• Researchers claim using fluoride to create a protective layer around perovskite solar cells during manufacturing process can help retain latter’s efficiency
  • They achieved 21.3% efficiency for fluoride lined perovskite solar cells that paves the way for further efficiency gains
  • High electronegativity of fluoride ions helps form strong bonds with other elements in the perovskite compound creating a barrier against moisture, light and heat
  • Further research is required to improve efficiency and stability of the perovskite solar cells to be able to prove commercial viability

Using small amount of fluoride to perovskite solar cells creates a protective layer that can help solar cells retain 90% of their efficiency after 1,000 hours of operation at extreme testing conditions. This finding of research teams from the Eindhoven University of Technology (TU/e), energy research institute Differ, Peking University and University of Twente, has found its way into science journal Nature Energy.  

“Our cells maintain 90% of their efficiency after 1,000 hours under extreme light and heat conditions. This is many times as long as traditional perovskite compounds. We achieve an efficiency of 21.3%, which is a very good starting point for further efficiency gains,” said Research Leader at the Center for Computational Energy Research (CCER), a joint initiative of TU/e and Differ, Shuxia Tao.
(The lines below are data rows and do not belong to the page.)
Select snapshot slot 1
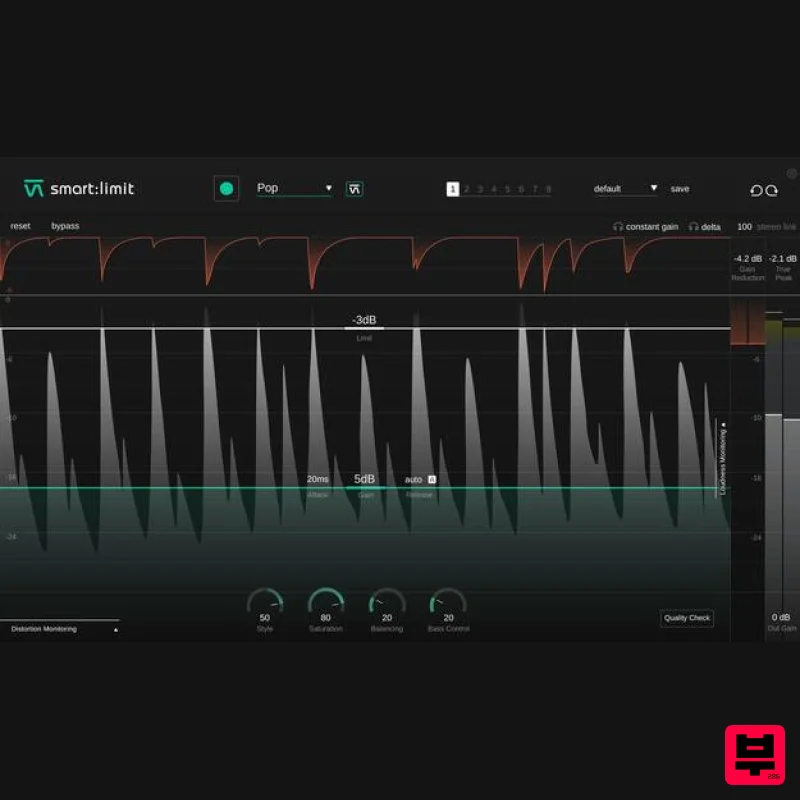The height and width of the screenshot is (800, 800). (x=453, y=188)
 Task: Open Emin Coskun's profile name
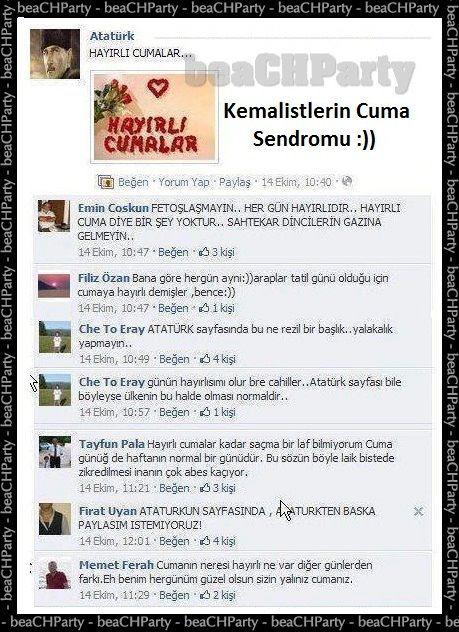(x=113, y=208)
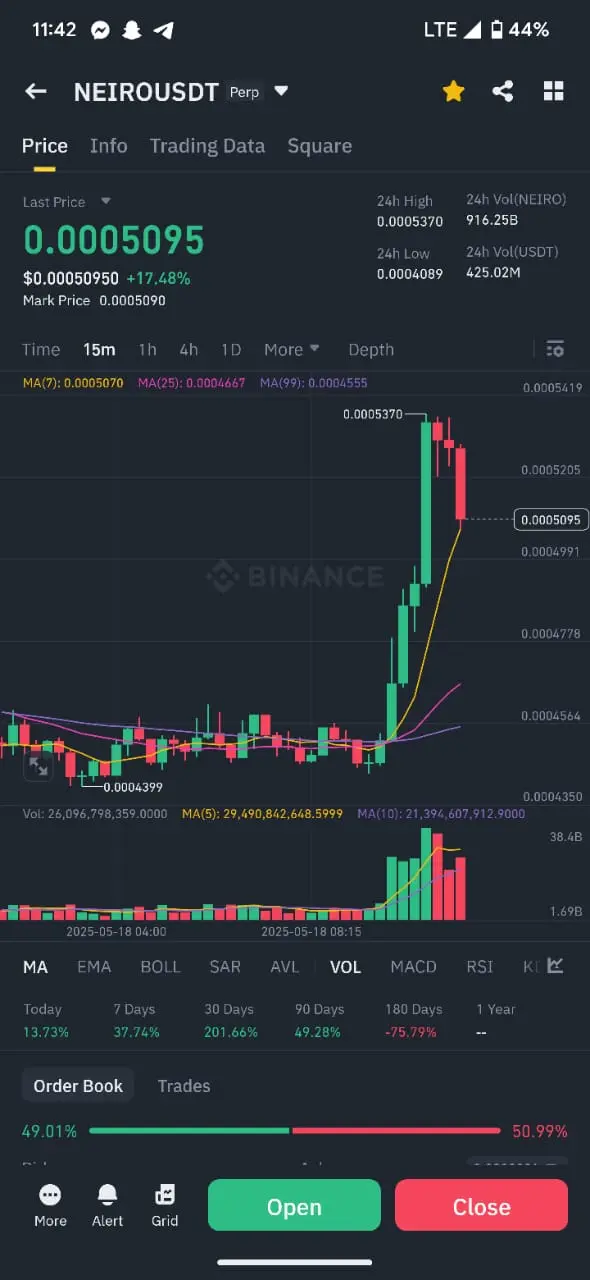Open the grid layout menu icon

pos(553,92)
According to the researchers, while perovskite holds great promise for solar cells because of its efficiency and affordability, the material is prone to quick degradation because of moisture, light and heat. Applying a fluoride layer for protection during the production process itself can help immensely as fluoride ions exhibit high electronegativity that helps form strong bonds with other elements in the perovskite compound, according to the researchers.

Currently, perovskite solar cells are way off the expected retention rate of 85% of original efficiency for solar cells after 10 to 15 years of working life, but the team expects another 5 to 10 years for these cells to become a commercially viable product. More research needs to be done to further improve their efficiency and stability, as per Tao, who also stressed on a gaining better understanding of the relevant mechanisms at the atomic scale.